Record-breaking profits
Philip Morris is the leader in manufacturing and selling cigarettes, tobacco, and nicotine-containing products. They are the makers of Marlboro, the world’s best-selling cigarette. Despite operating in an industry plagued by scandal, health concerns, regulations, and taxation, Philip Morris has continuously posted record-breaking profits and sales year after year.
Grown through acquisitions
As this industry is highly controversial, Philip Morris, early on, diversified their interests and expanded into international markets. By acquiring Miller Brewing in 1970, General Foods in 1985, and Kraft Inc. in 1988, Philip Morris became the world’s largest food corporation and beverage company in North America by revenue. Philip Morris is, on their behalf, owned by Altria.
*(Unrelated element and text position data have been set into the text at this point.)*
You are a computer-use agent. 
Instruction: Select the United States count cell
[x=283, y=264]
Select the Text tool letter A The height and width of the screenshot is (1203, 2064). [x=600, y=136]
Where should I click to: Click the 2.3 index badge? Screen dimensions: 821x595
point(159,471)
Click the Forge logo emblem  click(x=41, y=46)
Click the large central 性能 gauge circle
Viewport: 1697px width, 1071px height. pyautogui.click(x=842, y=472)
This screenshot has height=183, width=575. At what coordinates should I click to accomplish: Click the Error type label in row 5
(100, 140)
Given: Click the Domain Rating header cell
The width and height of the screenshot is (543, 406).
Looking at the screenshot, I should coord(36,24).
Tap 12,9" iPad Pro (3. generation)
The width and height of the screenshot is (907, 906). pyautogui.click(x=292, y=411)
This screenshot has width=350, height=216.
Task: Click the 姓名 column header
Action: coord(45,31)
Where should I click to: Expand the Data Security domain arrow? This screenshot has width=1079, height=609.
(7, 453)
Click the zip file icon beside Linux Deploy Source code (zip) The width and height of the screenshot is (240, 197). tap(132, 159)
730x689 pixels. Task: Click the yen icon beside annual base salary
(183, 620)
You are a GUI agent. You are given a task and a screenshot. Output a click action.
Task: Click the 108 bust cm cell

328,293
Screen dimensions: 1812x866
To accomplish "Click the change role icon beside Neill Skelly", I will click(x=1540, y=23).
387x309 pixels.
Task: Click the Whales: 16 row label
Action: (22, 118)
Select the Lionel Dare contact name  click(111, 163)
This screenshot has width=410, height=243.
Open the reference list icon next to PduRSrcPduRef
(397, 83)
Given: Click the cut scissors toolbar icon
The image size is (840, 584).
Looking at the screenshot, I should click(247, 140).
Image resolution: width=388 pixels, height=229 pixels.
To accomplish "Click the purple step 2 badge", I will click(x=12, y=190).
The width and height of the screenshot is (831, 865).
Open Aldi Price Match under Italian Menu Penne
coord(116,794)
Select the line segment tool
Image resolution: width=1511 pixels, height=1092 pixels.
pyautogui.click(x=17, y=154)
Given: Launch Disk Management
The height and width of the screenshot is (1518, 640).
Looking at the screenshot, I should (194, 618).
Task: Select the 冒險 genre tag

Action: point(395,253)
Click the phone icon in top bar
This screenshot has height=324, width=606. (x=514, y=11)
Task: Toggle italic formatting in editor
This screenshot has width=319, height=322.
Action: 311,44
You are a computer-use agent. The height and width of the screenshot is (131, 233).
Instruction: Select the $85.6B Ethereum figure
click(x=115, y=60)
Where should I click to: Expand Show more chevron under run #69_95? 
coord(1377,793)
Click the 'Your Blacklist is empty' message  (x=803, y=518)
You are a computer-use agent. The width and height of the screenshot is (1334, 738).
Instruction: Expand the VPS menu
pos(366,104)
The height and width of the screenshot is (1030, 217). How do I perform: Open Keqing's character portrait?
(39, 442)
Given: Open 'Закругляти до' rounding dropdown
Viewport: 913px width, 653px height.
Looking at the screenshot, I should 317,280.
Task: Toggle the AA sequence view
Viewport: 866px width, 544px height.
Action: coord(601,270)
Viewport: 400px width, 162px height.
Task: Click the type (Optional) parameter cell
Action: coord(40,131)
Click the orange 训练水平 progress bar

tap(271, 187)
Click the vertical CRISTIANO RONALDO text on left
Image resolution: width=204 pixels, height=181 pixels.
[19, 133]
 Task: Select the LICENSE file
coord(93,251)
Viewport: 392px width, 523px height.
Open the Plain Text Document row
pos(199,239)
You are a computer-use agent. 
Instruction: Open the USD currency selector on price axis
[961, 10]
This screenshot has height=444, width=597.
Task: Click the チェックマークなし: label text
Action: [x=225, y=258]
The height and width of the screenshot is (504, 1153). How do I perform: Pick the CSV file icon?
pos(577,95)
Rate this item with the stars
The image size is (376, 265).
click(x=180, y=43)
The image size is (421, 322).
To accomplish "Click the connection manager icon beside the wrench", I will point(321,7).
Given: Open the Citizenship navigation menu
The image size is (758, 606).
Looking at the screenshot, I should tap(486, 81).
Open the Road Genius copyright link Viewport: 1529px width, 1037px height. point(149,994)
Further reading: The Rise of ZYN: Redefining Nicotine Consumption
Bright future in non-original-smoking products
Today’s Philip Morris expects a bright future for heat-not-burn (HNB) tobacco products sold under its “I Quit Original Smoking” (IQOS) brand. In 2021, the number of adults who have stopped smoking and switched to IQOS reached 15.3 million across 71 markets.
"We are investing behind innovation and delivering sustainable growth from our leading smoke-free products, which are a much better choice than continued smoking." – James Bushnell, Vice President, Investor Relations & Financial Communications
Other companies within the business are British American Tabacco, Japan Tabacco Inc, and Imperial Brands.